Tuesday 21 April 2015

Wire at The Lexington 17 April 2015


This is not the first time that I’ve seen Wire. This is not even the first time that I’ve seen Wire at the Lexington. If I had been so minded I could have caught them here five times this week. The Wire/Lexington interface is well established.

Wire have an eponymous album out and are playing a week’s worth of gigs here to promote it. They have a different support act each evening. Tonight we are treated to the deliberately retro space rock stylings of Orlando.

The figures on stage are loosely swathed in silver tunics and what appear to be cloaks made from bubble-wrap. This is a DIY ‘Blake’s 7’ version of the future, a 70’s sounding pop/prog space ritual.

I like what the band do, although they have rather painted themselves into a corner music and image-wise.

Tonight Wire arrive onstage and say that the set will be divided into two halves.
The first part is a charge through the new album in its entirety. It is the first time that I have heard many of these tunes and it doesn’t detract from the Wire experience one jot.

The band are in ferocious form tonight. They are very loud and metallic and rather grind my poor ears to mush beneath their onslaught.

All vocal duties are taken by Colin Newman, his voice an adenoidal semi-speaking snarl. Graham Lewis stands stage left, a craggy yet serene presence whomping out huge bass lines. Drummer Robert Grey thumps along behind them, his eyes closed and lost in music for much of the time. ‘New Boy’ Matt Sims makes up the quartet, conceding stage space to the others, but very much present in the angular guitar sound.

The new songs speed along very agreeable. ‘In Manchester’ has a catchy pop chorus, and things build up until we get to the end of this part of the proceedings with a monolithic version of ‘Harpooned’, effectively an eight and a half minute slow motion explosion of noise.
_ _ _ _ _ _ _
* [WRITTEN INSTRUCTION 1] Quote the stretch of the Wire concert review from "This is not the" through "into two halves.".
The records that follow are unrelated to the concert review above.

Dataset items
_ _ _ _ _ _ _
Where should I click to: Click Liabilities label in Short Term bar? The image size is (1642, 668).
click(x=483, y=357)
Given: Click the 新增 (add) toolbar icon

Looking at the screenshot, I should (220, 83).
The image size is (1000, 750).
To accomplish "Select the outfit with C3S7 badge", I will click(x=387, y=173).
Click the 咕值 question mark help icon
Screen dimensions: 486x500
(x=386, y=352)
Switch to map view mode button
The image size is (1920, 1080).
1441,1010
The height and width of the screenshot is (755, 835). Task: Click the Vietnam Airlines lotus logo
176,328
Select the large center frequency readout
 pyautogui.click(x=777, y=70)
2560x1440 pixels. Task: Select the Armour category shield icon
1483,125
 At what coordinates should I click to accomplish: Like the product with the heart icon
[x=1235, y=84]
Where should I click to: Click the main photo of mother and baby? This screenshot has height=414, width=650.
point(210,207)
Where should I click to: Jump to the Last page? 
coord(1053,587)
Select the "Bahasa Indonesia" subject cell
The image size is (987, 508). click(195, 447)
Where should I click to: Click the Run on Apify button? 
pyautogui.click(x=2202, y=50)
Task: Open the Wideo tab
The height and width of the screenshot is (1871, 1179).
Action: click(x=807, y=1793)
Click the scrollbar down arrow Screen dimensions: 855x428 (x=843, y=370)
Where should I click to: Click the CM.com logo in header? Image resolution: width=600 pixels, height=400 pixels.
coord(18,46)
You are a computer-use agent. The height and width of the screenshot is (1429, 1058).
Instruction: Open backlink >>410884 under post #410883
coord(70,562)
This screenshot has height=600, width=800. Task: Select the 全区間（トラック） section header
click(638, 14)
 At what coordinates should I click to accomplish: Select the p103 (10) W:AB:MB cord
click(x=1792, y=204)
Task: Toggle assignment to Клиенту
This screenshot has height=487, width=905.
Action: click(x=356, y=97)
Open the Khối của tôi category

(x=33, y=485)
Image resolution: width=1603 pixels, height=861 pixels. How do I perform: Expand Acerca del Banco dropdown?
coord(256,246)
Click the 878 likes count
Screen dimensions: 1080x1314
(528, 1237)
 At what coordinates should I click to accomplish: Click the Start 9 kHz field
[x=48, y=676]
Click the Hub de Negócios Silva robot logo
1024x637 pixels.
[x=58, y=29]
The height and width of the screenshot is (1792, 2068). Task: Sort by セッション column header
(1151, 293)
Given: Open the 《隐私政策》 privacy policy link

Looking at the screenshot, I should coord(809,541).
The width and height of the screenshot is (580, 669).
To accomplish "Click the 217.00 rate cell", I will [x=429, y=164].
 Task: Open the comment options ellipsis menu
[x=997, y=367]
_ _ _ _ _ _ _
* [WRITTEN INSTRUCTION 2] Put the lines of the records from the one containing "Click the scrollbar" through the one containing "(528, 1237)" into a numbered list, omitting any blank lines.

* [TASK RESULT 1]
This is not the first time that I’ve seen Wire. This is not even the first time that I’ve seen Wire at the Lexington. If I had been so minded I could have caught them here five times this week. The Wire/Lexington interface is well established.

Wire have an eponymous album out and are playing a week’s worth of gigs here to promote it. They have a different support act each evening. Tonight we are treated to the deliberately retro space rock stylings of Orlando.

The figures on stage are loosely swathed in silver tunics and what appear to be cloaks made from bubble-wrap. This is a DIY ‘Blake’s 7’ version of the future, a 70’s sounding pop/prog space ritual.

I like what the band do, although they have rather painted themselves into a corner music and image-wise.

Tonight Wire arrive onstage and say that the set will be divided into two halves.

* [TASK RESULT 2]
1. Click the scrollbar down arrow Screen dimensions: 855x428 (x=843, y=370)
2. Where should I click to: Click the CM.com logo in header? Image resolution: width=600 pixels, height=400 pixels.
3. coord(18,46)
4. You are a computer-use agent. The height and width of the screenshot is (1429, 1058).
5. Instruction: Open backlink >>410884 under post #410883
6. coord(70,562)
7. This screenshot has height=600, width=800. Task: Select the 全区間（トラック） section header
8. click(638, 14)
9.  At what coordinates should I click to accomplish: Select the p103 (10) W:AB:MB cord
10. click(x=1792, y=204)
11. Task: Toggle assignment to Клиенту
12. This screenshot has height=487, width=905.
13. Action: click(x=356, y=97)
14. Open the Khối của tôi category
15. (x=33, y=485)
16. Image resolution: width=1603 pixels, height=861 pixels. How do I perform: Expand Acerca del Banco dropdown?
17. coord(256,246)
18. Click the 878 likes count
19. Screen dimensions: 1080x1314
20. (528, 1237)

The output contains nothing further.